# Replace a String using regex_replace in PySpark

In Apache Spark, there is a built-in function called regexp\_replace in `org.apache.spark.sql.functions` package which is a string function that is used to replace part of a string (substring) value with another string on the DataFrame column by using regular expression (regex). This function returns an `org.apache.spark.sql.Column` type after replacing a string value.

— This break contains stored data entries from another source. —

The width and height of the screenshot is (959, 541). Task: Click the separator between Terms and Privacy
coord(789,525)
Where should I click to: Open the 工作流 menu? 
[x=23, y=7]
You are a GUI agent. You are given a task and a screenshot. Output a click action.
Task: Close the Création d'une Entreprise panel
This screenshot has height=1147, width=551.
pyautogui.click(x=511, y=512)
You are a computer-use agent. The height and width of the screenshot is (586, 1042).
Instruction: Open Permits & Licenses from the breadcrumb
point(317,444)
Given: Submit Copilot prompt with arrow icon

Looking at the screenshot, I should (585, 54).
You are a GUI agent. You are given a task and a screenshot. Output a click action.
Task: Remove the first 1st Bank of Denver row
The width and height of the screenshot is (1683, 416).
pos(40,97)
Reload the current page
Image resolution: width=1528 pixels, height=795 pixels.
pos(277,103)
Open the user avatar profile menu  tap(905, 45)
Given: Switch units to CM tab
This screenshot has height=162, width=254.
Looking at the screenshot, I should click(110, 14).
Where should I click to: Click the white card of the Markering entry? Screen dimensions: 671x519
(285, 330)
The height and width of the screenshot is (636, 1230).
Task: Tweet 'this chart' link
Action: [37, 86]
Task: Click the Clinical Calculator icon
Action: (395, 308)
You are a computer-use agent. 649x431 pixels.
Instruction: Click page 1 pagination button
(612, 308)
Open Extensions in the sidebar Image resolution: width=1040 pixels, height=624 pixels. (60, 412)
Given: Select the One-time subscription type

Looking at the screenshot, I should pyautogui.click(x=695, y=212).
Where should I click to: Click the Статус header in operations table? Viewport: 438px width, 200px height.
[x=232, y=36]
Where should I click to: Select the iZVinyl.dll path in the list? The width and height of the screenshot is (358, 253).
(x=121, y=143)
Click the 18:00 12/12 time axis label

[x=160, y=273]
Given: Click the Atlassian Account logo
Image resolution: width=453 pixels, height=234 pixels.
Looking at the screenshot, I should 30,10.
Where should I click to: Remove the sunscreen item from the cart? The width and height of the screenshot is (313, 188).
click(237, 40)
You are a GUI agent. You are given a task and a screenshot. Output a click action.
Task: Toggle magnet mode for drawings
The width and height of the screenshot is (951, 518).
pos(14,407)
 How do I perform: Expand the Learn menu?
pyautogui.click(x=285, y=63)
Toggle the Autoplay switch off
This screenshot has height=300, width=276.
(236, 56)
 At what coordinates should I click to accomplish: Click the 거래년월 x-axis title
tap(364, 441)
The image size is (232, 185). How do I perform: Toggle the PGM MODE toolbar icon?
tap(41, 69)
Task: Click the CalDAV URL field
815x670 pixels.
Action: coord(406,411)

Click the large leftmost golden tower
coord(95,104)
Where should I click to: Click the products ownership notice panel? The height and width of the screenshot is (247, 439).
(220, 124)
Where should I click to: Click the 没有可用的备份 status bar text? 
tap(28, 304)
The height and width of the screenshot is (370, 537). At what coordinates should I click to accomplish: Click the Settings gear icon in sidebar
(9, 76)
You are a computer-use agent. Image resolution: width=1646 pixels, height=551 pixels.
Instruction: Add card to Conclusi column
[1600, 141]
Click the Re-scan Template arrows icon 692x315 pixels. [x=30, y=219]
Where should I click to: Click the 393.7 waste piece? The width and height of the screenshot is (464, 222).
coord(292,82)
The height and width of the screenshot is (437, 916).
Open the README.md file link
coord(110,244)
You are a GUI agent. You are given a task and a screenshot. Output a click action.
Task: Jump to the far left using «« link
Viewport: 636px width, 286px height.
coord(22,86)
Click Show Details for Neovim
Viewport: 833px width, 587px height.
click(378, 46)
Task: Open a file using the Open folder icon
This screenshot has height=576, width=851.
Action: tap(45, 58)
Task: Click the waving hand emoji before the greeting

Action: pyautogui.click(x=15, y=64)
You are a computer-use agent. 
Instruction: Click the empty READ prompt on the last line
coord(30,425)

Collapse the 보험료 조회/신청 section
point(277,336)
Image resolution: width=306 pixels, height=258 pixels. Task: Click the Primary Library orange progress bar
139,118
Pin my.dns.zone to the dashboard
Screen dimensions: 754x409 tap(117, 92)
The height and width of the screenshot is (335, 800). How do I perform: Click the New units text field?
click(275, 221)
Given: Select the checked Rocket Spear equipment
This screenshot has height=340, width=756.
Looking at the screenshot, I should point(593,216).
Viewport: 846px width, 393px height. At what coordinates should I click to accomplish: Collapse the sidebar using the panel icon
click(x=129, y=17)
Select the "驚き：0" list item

Consider you have a dataset as shown below

```python
records = [("KAR","$1"),("TN","$2"),("KAR","$3")]
```

Now let's create a DataFrame

```python
df = spark.createDataFrame(records).toDF("state","amount_in_$")
```

Now we need to perform some transformation on the data like we need to find the sum of amount for each region. If you observe the dataset we have '$' in the amount column.

```python
df.show()
```

![](https://cdn.hashnode.com/res/hashnode/image/upload/v1679931021958/c1ac07c1-dcfd-49f8-b9e5-f55327fa56d6.png align="center")

Now lets use regexp\_replace to replace '$' with '' and apply aggregation logic.

```python
resultDF = df.withColumn("amount",regexp_replace(col("amount_in_$"),"\\$",""))

resultDF.groupBy("state").agg(sum("amount")).show()
```

![](https://cdn.hashnode.com/res/hashnode/image/upload/v1679931101889/f6cae79b-7b2e-4152-987e-90d0a9eff9b8.png align="center")